IMPORTED FARE--Of the 12 chefs who helped raise $500,000 at this week's Citymeals benefit at Rockefeller Center in New York City, five were Californians. That's Spago's Wolfgang Puck, Campton Place's Bradley Ogden, Jeremiah Tower from Stars, Chez Panisse's Alice Waters, Mark Miller (former owner of the Fourth Street Grill). Also, L.A. expatriate Jonathan Waxman, now owner of N.Y.'s Jams. The benefit raised $225,000 from the $250-a-head tickets--and an anonymous angel doubled it.

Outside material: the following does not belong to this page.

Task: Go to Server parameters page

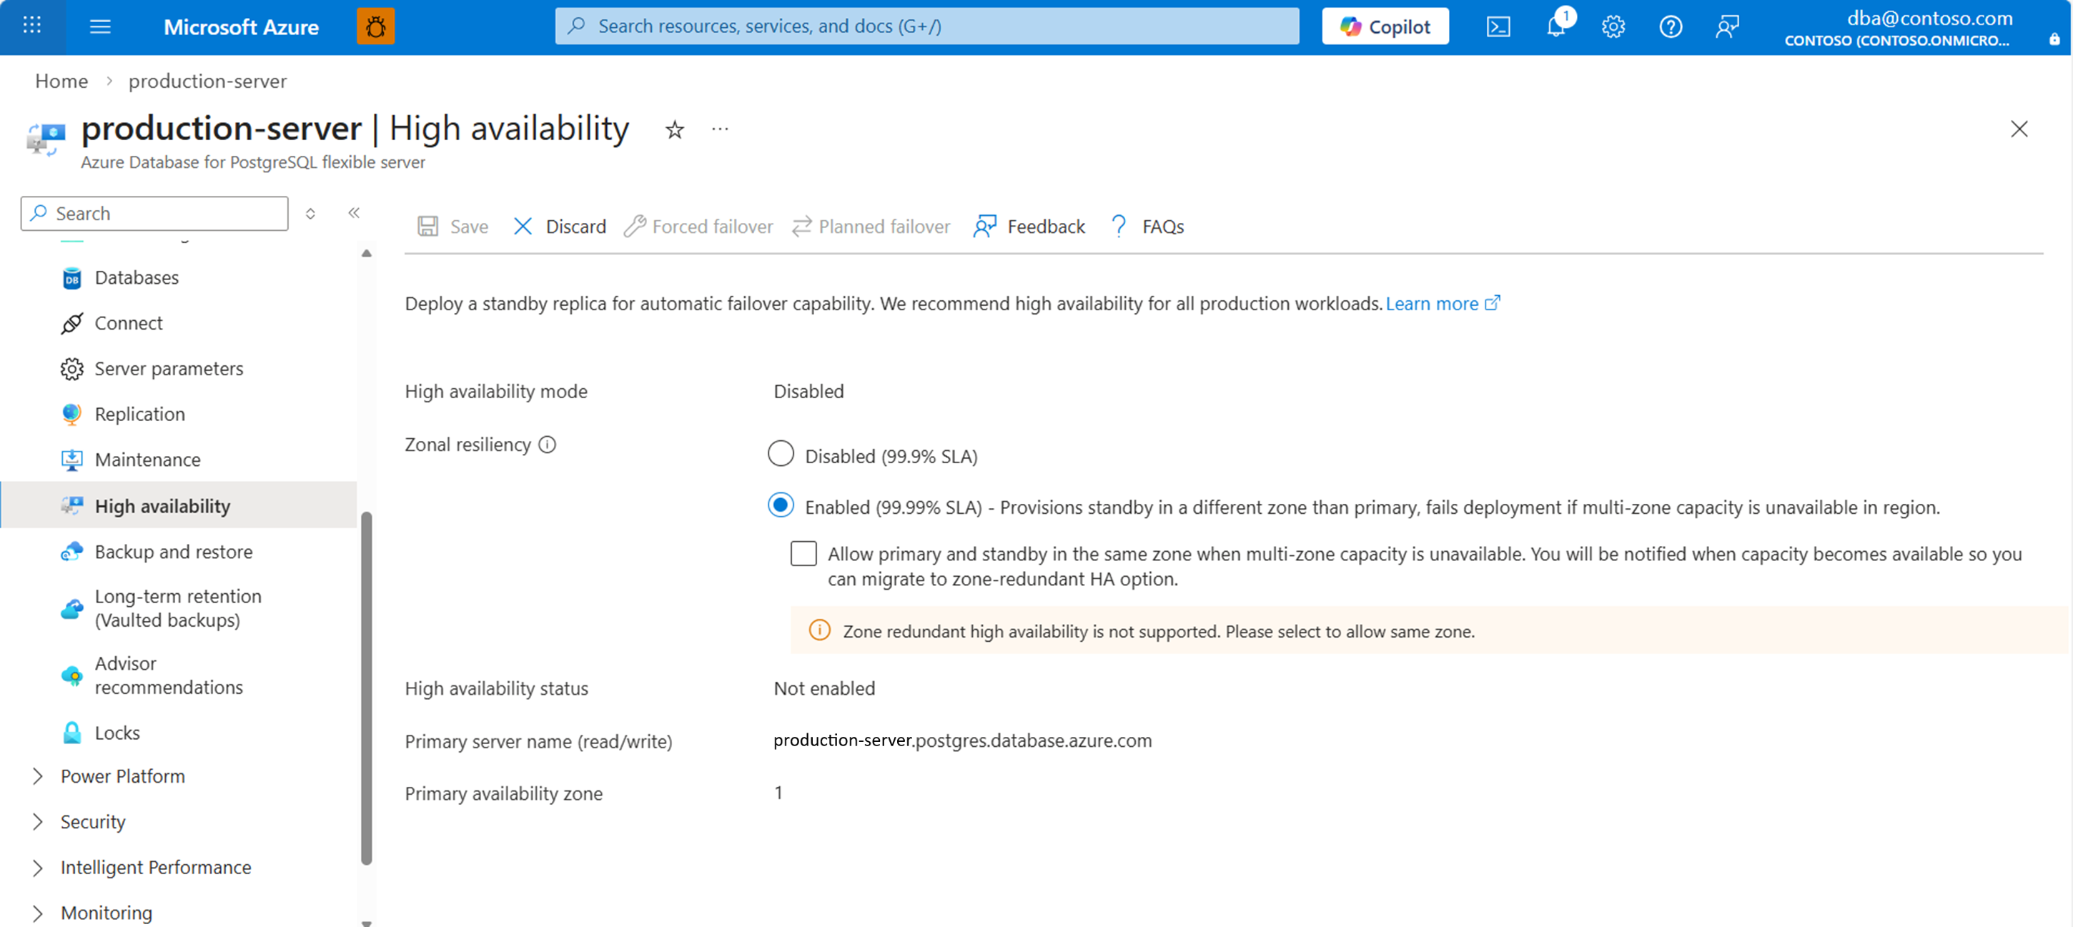Action: [168, 369]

UNKNOWN--Still unannounced is what the junior former Gov. Edmund G. Brown is writing his book about. This, however, is known--he hies himself off to Bolinas several days a week. (That's the Northern California coastal town where Alfred Hitchcock filmed "The Birds.") And when one rings up the phone number of writer Orville Schell, the message machine volunteers to take messages for "Jerry." Schell won't discuss the Junior Former's book topic, and despite reports of editors who have seen Brown's raw writings in the past, insists that he's a really good writer. One insider said the book was about politics, on where the Democratic Party should go. But Brown won't return phone calls--so who knows?

HOMECOMING--Bill Banowsky, the former president of Pepperdine, the University of Oklahoma, and, for six weeks, the head of the L. A. Chamber of Commerce, will be back in town next week. He's recently been named president of the privately held Gaylord Broadcasting Co. in Dallas, and will be here to discuss TV development projects with the Gaylord Production Co. Ed Gaylord not only produces TV shows, but owns seven television stations and the Opryland U.S.A. complex in Nashville.

RUNNING WILD--On June 26 when offices close downtown, instead of hoisting a white wine, healthy downtown executives and others will take part in the Heart of the City Run, a 5-K race sponsored by Union Bank for the American Heart Assn. It's the first time a runner can finish a hard day at work and then really get to work. Union Bank's Fred Hartley, Security Pacific Bank's Richard Flamson II, Philip M. Hawley, of Carter Hawley Hale, and Arco's Bill Kieschnick join other heavy hitters sponsoring the run--which allows corporate teams to enter five runners for $1,000 (two must be women) and individuals for $100. And for such a good cause.